At the level of rhetoric and debate, it is widely understood that women, in their productive and reproductive roles, have close links with the environment in many countries and that they are often among the first to be affected by resource degradation. However, policy makers do not always appreciate the diversity and complexity of the relationship between women and the environment, resulting in unexpected failures in development projects. For example, a tree-planting project in Ethiopia, using women as labour, was seen by the funding agency as both improving the environment by reducing soil erosion and also assisting women by providing employment and additional firewood. Local women, on the other hand, saw the tree planting as increasing their burden of work without improving their lives because men controlled the land and the trees (Berhe 1994). Thus an understanding of both property rights and the complexity of gender divisions of labour is vital to an appreciation of the link between women and the environment.

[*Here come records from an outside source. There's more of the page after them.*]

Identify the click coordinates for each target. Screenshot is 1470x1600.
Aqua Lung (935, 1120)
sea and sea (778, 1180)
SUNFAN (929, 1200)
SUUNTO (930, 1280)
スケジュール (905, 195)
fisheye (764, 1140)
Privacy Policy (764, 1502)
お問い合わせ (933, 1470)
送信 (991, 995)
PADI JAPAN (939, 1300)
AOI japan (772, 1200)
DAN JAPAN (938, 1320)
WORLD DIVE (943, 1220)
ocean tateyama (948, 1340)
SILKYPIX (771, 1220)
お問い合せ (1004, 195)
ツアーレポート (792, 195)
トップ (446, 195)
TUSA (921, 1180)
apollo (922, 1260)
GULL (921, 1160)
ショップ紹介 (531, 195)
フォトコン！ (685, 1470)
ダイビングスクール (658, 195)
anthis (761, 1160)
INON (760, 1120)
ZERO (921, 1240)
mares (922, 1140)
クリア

In most countries modernization has been accompanied by a decline in women's entitlements to land and common property resources. Women are usually very dependent on common property resources for water, firewood, compost for farmland and wild herbs, mushrooms, fruits and nuts, as it is usually their responsibility to ensure that the family is supplied with these goods (Swope 1995). When these commonly held resources become scarce and property rights are exerted because of a perceived market value, their control tends to be assumed by men, although women's role as the supplier to the family of these resources does not change (Agarwal 1989). The process of land reform has often led to land ownership in male hands, or when land is granted to a household it is registered in the man's name so that women lose their traditional rights to land. Where women do have legal rights to land ownership and inheritance, the plots of land they are able to control are generally the smallest, least accessible, and least fertile (Momsen 1988). Usufruct rights are often considered to be separate from land ownership, and furthermore the ownership of trees and land may be in different hands. If women plant trees on family land in order to find a new cash-earning product and accessible firewood, as in the case of the shea-butter tree in Uganda, men see this action as a declaration of land ownership and so uproot the trees (Rukaaka 1994). In other cases, men and women may use individual trees in different ways which are not always compatible. When resources begin to be scarce this incompatibility becomes a problem, as has occurred in the Dominican Republic, where women use palm fronds for making baskets and the fruit for pig food, while the male property owner is the only person allowed to cut the tree for timber (Rocheleau 1994).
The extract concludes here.